Vários anos atrás um homem bateu à porta frontal de casa, era início de noite. Eu e meus irmãos éramos crianças e adolescentes, mas já fazíamos tarefas no turno inverso ao período escolar para ganhar uma grana e ajudar nas despesas do lar. Dona Nilza minha mãe foi atender, do lado de fora um sujeito aos prantos segurava um papel que dizia ser um receituário médico, na outra mão trazia um punhado de moedas. Dizia que seu filho estava muito doente, o médico havia prescrito uma medicação, como ele não tinha o dinheiro estava batendo de porta em porta, “desesperado” em busca de doações para poder medicar a criança. Eram tempos bem difíceis para nós. A mãe sempre teve um coração muito bondoso, quem a conhece pessoalmente sabe disso. Ela foi até sua bolsa e catou algumas moedas, que nos fariam falta e, comovida, alcançou ao homem, que agradeceu e se despediu. Eu e meu irmão Júlio Antônio fomos até a esquina próximo de nossa casa e nos deparamos com o sujeito na mesa de um bar e armazém que à época era tocado por Armindo Vieira e sua esposa Marieta; estava bebendo. Ou seja, inventou uma história falsa, abusou da boa vontade alheia e tirou dinheiro de pessoas pobres com o único intuito de beber.

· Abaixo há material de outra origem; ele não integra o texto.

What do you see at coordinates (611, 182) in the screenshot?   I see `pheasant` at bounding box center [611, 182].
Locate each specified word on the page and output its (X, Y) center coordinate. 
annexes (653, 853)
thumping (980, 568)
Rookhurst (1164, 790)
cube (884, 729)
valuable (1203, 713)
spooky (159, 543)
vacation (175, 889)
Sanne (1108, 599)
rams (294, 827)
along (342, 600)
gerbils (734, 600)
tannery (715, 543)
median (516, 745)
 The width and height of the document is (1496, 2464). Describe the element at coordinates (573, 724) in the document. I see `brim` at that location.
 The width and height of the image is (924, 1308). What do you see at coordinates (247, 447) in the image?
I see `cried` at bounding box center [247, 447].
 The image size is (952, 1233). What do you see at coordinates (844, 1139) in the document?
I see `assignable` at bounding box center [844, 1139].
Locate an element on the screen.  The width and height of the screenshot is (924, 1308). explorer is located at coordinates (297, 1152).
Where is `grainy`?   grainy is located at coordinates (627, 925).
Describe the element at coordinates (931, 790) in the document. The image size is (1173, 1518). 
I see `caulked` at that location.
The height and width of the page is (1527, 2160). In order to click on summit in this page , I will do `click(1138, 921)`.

Isso ocorreu há quase quarenta anos, até hoje não me esqueci, provavelmente jamais sairá da parede da memória a insólita situação vivida.
Continuamos tendo muita dó pelas pessoas que por razões diversas não podem se alimentar de forma adequada, mas ainda existem pessoas de má fé que manipulam a sensibilidade humana para satisfazer desejos desnecessários para a essencialidade existencial.
Certa vez um homem pediu uma ajuda para uma vizinha nossa, disse que estava com fome. Ela se lembrou que sua irmã havia comprado um pão de forma, sem saber que ela também estava trazendo um do supermercado. Ela então embalou o pão numa sacola, quando foi alcançar ao pedinte ouviu: “Isso é pão. Pão eu tenho em casa”. Queria dinheiro, não estava com fome. Existe uma expressão que está amparada na religiosidade para promover referência ao desjejum necessário para nossa sobrevivência: o pão nosso de cada dia.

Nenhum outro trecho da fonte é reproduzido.